Due to its creativity in continuous renewal, Latin America is becoming an open-air “Living Lab”, a concept which, applied on a city-wide scale, coincides with that of the “Living City” which I have examined. And the point is that it embodies another way of conceiving urban development: not the smart city driven by technology, algorithms and simulation, but its opposite – a living city where we learn, a city centred on the citizen, a participative city, as a vector of culture, social innovation, social cohesion and cross-fertilisation.

It’s no coincidence, therefore, that the Colombian city of Medellín was declared the most innovative city in the world in a competition organised by the Wall Street Journal. Thanks to the abilities of its leaders and the creation of a powerful ecosystem of innovation, this city, which not so long ago used to grab the headlines for reasons of organised crime, drug trafficking and violence, has become an example to follow, an object of study all over the world (see the article “Medellín’s aerial cable-cars: social inclusion and reduced emissions” on page 58 of the PDF which you can download here).

For this reason, the XIV Iberoamerican Cities conference, whose theme is the digital city, is an event of major importance. AHCIET and Digital Quito have launched a strategic programme of development which emphasises the importance of the convergence of social innovation, urban intelligence and the strengths of the digital revolution.

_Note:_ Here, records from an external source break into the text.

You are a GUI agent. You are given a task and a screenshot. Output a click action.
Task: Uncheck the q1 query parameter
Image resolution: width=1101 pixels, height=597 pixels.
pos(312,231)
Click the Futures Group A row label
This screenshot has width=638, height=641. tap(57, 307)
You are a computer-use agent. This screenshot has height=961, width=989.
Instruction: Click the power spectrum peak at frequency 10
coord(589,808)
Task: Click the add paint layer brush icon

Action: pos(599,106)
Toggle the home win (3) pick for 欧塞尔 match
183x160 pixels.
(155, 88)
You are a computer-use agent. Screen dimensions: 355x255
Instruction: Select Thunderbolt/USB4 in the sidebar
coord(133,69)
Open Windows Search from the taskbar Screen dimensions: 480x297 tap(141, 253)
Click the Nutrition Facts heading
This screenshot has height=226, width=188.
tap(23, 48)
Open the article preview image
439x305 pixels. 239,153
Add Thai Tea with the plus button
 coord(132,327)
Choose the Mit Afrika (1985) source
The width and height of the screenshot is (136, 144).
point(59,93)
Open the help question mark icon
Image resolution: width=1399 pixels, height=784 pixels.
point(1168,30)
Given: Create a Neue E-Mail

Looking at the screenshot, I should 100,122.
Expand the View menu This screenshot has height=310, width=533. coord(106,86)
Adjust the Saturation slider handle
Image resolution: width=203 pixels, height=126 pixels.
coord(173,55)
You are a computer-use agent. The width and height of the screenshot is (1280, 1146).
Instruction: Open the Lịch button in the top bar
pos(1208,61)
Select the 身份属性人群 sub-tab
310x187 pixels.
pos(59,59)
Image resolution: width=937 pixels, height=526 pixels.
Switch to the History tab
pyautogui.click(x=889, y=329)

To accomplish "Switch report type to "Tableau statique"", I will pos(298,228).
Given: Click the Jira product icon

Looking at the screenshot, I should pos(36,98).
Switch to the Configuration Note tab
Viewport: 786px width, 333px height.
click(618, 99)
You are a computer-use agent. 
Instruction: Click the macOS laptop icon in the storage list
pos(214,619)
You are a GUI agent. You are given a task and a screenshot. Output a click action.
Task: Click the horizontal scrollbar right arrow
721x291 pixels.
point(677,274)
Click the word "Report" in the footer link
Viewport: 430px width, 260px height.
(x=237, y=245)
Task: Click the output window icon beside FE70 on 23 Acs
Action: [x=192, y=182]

The essential points of the contribution of this event to the international “citizen-centricurban intelligence movement can be summarised as follows:

  • To add dynamism to a citizen-based urban innovation community, with the priority on social intelligence
  • To show how countries with growing economies and young populations can build participative democracies in everyday life thanks to the use of the digital revolution in culture and education
  • To contribute to the construction of inclusive development models that go beyond integrative aspects
  • To project the digital revolution towards the creation of quality of life
  • To help marginalised sectors of the population make social, cultural and economic progress
  • To enable connected citizens to take action
  • To give life to the groundswell of the Digital Agenda, governments and open administration.

The investigations by the other protagonists and opinion leaders I’ve mentioned earlier, like Pablo Sánchez Chillón (@PabloSchillon) in Alicante, Paco Prieto (@servilleta) in Gijón and Pilar Conesa (@PilarConesa) in Barcelona, are another decisive factor which must be emphasised.

At this moment we’re together forging a new paradigm which it is hoped will provide a point of reference in the debate on the city, so that little by little it can leave techno-centrism behind.

For all these reasons, together with the close cultural ties which bind me to the continent of my birth, I feel proud to be part of this event, which first and foremost is a place of meeting, cross-fertilisation, alterity and empathy, so we can continue building a vision of the future in the Iberoamerican world.